The government's proposed carbon dioxide rules are tough, but Joy Global (NYSE:JOY) thinks they provide important clarity. Moreover, the bad news is now priced into coal. That could make now a good time to buy for more aggressive investors.
Bad for coal
Joy Global CEO Ted Doheny didn't mince words when asked about the new CO2 rules for utilities: "So it's not good for coal." That said, he went on to add, "But it's been out there, it's been planned on." And, thus, the newly proposed regulations provide important clarity to what has been an open question mark for some time.
Doheny did a quick back-of-the-envelope take: "looking at the worst-case scenario, what that would mean to electrical production on coal and all way out to 2030, we calculated what that would mean, roughly taking 180 million tonnes out of the U.S." However, factoring in exports, "a net effect on that, which is 15 years out now, is probably a net 80 million tonnes differential."
That's not a huge fall, and it will probably come from smaller independent miners that don't have the resources of giants like Peabody Energy (NYSE:BTU). And this international coal miner explains exactly why things could be better than they seem today: productivity.
Closing the dirty ones
Peabody Energy notes that the current U.S. coal fleet runs at about 60% of capacity. That's not a big number, especially when compared to nuclear, which runs at roughly 90% of capacity. Essentially the oldest, dirtiest, and least efficient coal plants are the ones that are going to get shut down. Joy's Doheny sums it up: "really those more efficient plants, those coal burning plants are the ones that are going to be loaded up."

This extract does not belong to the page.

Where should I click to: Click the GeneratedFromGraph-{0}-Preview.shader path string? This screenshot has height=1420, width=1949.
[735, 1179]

Peabody Energy believes the remaining coal fleet will be pushed to around 80% of capacity. In fact, over the next couple of years, Peabody Energy believes demand for Powder River Basin (PRB) and Illinois Basin (ILB) coal will actually increase roughly 100 million tons. That number includes 60 million tons lost to utility plant retirements.
Peabody Energy has been positioning itself for this for years, since its primary U.S. exposure is to the PRB and ILB. And since nearly 75% of its coal in 2013 was U.S. thermal, this bad-news-is-good-news scenario could help turn Peabody Energy's fortunes around once the competitive advantage that large players have shines through.

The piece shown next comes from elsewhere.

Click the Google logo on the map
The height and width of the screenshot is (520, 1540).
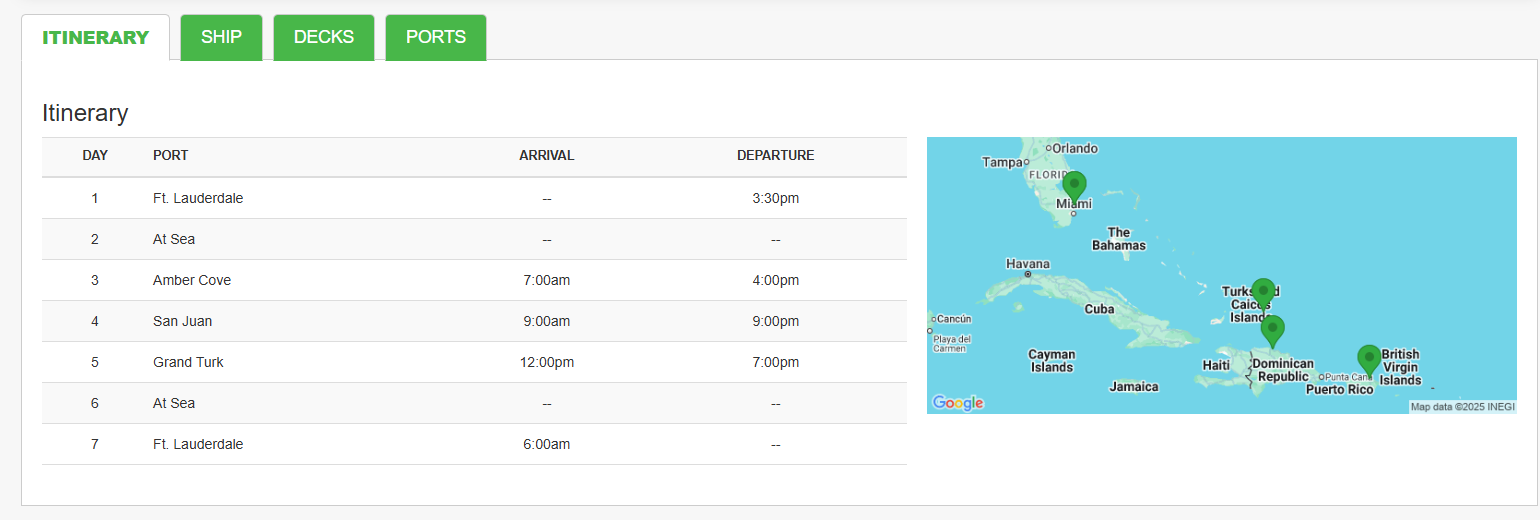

That said, it's been a rough stretch for coal and Peabody Energy. The miner has lost money in five of the last six quarters. A big part of that red ink, however, is related to Peabody's Australian steel coal operations, a division under intense price pressure. For example, U.S. revenues were up year over year in the first quarter on an 8% improvement in coal sales. Aussie revenues were lower on roughly flat coal sales. Coal prices were lower in both areas, but U.S. demand is obviously not going away.
Joy is ready, too
So, Peabody Energy is positioned to do better in a changing U.S. coal landscape because of its basin focus. But, so is Joy Global. For example, the company noted during the first quarter that its PRB service business was showing signs of strength. But the bigger story is Joy Global's shift toward "hard rock" equipment.

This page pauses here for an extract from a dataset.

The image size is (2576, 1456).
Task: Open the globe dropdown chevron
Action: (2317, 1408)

On that front, the company recently paid $51 million for the hard rock assets of Mining Technologies International. Commenting on the purchase, CEO Doheny said, "This acquisition represents an exciting opportunity as we execute on our growth strategy to expand our underground mining product lines into the hard rock markets including nickel, potash, palladium, platinum, gold and copper."
Putting those two points together: The U.S. coal industry should provide a solid service base to help support Joy Global's shift into new areas. And, despite the global downturn in most mining markets, Joy Global hasn't lost money in over a decade.
So, for aggressive investors, Peabody Energy might be a good way to buy into an eventual coal rebound. However, Joy Global could be a way for less adventurous types to participate, too.